Liberté d'expression

Quelques jours de Mai 1973

Le 5 avril 1973, Pierre Messmer premier ministre de Georges Pompidou nomme ministre des affaires culturelles l'écrivain et résistant Maurice Druon (1918-2009).

Pour l'Agence France Presse le 3 mai le nouveau ministre déclare à Jean Mauriac : "Les gens qui viennent à la porte de ce ministère avec une sébile dans une main et un cocktail Molotov dans l'autre devront choisir" et "Que l’on ne compte pas sur moi pour subventionner, avec l’argent du contribuable, les expressions dites artistiques qui n’ont d’autre but que de détruire les assises de notre société."

Ces déclarations mettent le feu aux poudres dans le monde artistique. Une profonde colère monte. Artistes, metteurs en scènes, comédiens grondent. Dans le Monde du 9 mai Roger Planchon et Patrice Chéreau lui répondent : "Nous attendions d'autres images d'un ministre et d'un écrivain". Puis dans le même journal du 11 mai Jean Louis Barrault dénonce "Monsieur Druon entonne le clairon de la répression culturelle. Le ton qu'il choisit est le mépris et la menace...". Françoise Giroud compare le ministre à Andreï Jdanov. Le canard enchainé titre : "Druon la joie...".

Pour signifier au gouvernement l'enterrement de la liberté d'expression par le nouveau ministre une manifestation regroupant plusieurs milliers de participants se déroule dans les rues de Paris le 13 mai. Une longue procession funèbre silencieuse s'écoule de la place la Bastille à la place de la Nation.  Les calicots proclament : "Réveillez-vous, cette nation tombe dans un sommeil doux, mais c'est un sommeil de mort"  

Les professions du spectacle par le biais de vingt-cinq organisations et syndicats les représentant, des associations de spectateurs se retrouvent le 19 mai à la Taverne de l'Olympia, 6 rue Caumartin, pour rédiger une même déclaration revendiquant la liberté d'expression. Suzanne Flon lit le texte refusant au ministre des affaires culturelles de s'arroger le pouvoir de décréter "ce qui est artistique et ce qui prétend l'être, ce qui menace et ce qui consolide les institutions de la société, ce qui dégrade l'homme et ce qui l'émancipe... ".

 

Puis la foule réunie sans bruit descend l'avenue de l'Opéra pour se rendre au ministère des affaires culturelles rue de Valois. D'importantes forces de l'ordre encadrent le défilé de manifestants. A l'approche du ministère la densité des forces de l'ordre augmente. Une délégation de manifestants remettra à un conseiller du ministre la motion rédigée la veille.

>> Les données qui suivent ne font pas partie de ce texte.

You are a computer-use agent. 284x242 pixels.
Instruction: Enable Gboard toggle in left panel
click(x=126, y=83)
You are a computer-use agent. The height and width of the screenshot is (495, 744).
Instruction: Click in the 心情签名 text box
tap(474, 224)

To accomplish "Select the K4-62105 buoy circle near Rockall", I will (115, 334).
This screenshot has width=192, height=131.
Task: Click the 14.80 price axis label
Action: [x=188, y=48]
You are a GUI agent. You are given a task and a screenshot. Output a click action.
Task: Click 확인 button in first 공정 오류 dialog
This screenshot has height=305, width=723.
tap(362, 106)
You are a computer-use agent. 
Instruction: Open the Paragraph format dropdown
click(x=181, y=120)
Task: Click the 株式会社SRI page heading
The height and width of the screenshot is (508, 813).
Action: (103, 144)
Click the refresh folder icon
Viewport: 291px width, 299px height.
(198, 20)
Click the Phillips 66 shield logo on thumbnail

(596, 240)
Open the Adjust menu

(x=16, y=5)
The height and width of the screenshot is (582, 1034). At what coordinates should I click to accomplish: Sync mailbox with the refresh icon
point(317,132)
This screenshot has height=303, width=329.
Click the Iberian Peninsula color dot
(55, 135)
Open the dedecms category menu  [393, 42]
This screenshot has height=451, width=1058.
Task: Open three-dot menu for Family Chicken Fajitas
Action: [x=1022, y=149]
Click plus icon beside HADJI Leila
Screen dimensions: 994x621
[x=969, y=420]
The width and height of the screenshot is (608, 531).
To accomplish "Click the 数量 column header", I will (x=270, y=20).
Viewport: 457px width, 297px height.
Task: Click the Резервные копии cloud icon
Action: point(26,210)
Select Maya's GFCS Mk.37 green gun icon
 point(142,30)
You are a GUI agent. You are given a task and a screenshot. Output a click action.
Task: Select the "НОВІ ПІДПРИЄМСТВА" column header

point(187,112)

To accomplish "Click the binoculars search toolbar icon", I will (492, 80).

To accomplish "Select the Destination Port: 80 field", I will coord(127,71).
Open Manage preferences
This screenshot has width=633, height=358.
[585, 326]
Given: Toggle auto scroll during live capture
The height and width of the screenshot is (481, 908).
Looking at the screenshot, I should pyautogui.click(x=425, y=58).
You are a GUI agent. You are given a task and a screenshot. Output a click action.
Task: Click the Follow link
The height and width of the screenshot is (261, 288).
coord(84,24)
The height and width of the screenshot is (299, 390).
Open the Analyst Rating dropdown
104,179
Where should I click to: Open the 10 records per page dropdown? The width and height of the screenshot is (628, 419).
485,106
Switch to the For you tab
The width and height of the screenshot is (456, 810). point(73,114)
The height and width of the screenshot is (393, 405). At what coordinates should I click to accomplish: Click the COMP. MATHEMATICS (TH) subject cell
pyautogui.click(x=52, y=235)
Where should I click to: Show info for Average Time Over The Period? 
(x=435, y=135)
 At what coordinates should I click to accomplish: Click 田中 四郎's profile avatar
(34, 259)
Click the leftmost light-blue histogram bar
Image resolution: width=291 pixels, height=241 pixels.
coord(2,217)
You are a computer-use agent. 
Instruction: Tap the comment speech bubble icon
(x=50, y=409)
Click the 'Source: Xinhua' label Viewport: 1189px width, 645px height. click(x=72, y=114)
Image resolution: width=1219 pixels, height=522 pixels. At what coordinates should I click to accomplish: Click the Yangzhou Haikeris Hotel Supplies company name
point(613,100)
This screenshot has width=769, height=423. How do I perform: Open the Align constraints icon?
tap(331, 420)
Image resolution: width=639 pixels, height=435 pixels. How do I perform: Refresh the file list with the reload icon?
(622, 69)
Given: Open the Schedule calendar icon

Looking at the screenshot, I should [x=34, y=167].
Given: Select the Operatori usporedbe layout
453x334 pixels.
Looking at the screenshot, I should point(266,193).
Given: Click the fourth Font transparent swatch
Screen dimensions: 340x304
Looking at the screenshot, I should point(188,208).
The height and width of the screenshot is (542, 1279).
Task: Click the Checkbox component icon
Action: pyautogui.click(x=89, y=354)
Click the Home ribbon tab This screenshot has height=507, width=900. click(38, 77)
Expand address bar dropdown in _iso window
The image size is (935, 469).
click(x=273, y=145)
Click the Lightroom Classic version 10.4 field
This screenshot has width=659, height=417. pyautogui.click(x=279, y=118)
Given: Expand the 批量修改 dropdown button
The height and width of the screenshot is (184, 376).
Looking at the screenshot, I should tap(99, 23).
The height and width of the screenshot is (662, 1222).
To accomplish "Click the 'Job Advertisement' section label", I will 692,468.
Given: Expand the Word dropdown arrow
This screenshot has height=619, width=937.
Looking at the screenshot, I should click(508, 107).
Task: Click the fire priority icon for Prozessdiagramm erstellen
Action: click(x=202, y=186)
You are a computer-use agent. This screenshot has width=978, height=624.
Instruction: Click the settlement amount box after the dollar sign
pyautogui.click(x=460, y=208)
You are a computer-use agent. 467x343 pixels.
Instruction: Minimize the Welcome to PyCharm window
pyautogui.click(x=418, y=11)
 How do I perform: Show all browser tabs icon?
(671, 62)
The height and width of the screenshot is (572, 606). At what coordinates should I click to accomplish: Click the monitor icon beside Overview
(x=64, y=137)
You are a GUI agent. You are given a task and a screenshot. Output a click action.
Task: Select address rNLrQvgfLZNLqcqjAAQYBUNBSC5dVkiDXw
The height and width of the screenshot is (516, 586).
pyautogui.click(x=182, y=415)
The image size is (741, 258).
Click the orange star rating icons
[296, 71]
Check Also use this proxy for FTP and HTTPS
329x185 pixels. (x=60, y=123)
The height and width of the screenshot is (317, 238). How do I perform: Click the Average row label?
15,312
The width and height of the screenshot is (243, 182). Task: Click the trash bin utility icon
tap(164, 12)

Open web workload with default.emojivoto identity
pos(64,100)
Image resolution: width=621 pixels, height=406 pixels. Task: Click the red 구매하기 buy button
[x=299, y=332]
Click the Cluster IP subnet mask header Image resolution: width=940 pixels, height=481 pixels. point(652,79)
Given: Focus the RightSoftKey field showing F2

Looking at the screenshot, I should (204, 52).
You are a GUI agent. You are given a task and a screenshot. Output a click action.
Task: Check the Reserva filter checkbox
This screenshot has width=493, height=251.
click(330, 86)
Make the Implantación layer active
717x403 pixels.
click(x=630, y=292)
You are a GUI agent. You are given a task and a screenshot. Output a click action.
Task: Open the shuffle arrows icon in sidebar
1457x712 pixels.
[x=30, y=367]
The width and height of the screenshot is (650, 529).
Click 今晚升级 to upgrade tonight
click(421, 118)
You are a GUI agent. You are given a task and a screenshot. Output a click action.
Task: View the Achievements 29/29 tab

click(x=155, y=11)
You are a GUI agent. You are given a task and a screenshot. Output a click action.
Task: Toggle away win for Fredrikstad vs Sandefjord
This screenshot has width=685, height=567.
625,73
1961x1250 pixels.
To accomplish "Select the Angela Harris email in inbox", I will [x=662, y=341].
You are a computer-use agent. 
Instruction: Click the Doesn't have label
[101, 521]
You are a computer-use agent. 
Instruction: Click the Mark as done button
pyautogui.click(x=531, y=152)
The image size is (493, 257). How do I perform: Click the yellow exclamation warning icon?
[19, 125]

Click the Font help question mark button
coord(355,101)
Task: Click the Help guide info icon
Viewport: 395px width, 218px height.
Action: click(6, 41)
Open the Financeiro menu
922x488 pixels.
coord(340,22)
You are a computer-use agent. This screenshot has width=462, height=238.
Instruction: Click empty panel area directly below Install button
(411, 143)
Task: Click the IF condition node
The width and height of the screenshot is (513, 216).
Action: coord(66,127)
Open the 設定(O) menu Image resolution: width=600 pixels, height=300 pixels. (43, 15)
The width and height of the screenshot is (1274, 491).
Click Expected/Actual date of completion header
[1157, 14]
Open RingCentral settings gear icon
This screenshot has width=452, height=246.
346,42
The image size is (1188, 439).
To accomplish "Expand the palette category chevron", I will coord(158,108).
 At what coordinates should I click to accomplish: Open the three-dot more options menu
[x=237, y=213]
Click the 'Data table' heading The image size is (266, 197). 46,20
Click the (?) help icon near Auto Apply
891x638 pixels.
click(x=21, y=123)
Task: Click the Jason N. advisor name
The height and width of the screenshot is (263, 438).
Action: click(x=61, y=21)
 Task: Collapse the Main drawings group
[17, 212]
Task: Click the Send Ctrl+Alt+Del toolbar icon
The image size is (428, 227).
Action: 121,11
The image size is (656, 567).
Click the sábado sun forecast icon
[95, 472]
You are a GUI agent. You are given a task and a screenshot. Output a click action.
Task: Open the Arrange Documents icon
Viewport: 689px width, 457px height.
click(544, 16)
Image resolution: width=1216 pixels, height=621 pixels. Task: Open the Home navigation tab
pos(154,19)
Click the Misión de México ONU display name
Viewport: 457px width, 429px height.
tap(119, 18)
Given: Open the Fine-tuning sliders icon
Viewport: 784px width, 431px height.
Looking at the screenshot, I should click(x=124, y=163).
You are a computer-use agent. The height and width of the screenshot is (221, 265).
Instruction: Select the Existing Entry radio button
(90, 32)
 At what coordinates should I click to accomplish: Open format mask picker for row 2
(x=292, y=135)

Rue de Valois, Monsieur Lamberty conseiller technique du ministère reçoit les représentants des manifestants. Ils soulignent les craintes de l'ensemble de la profession après les déclarations du ministre.. Ils insistent sur "l'aggravation dans la continuité " de la situation. Le conseiller répond que Maurice Druon donnera réponse à la déclaration présentée lors d'une séance de l'Assemblée nationale du 23 mai.

Lundi 22 mai, à Lyon les principaux syndicats et entreprises théâtrales de la région Rhône-Alpes organisent une manifestation.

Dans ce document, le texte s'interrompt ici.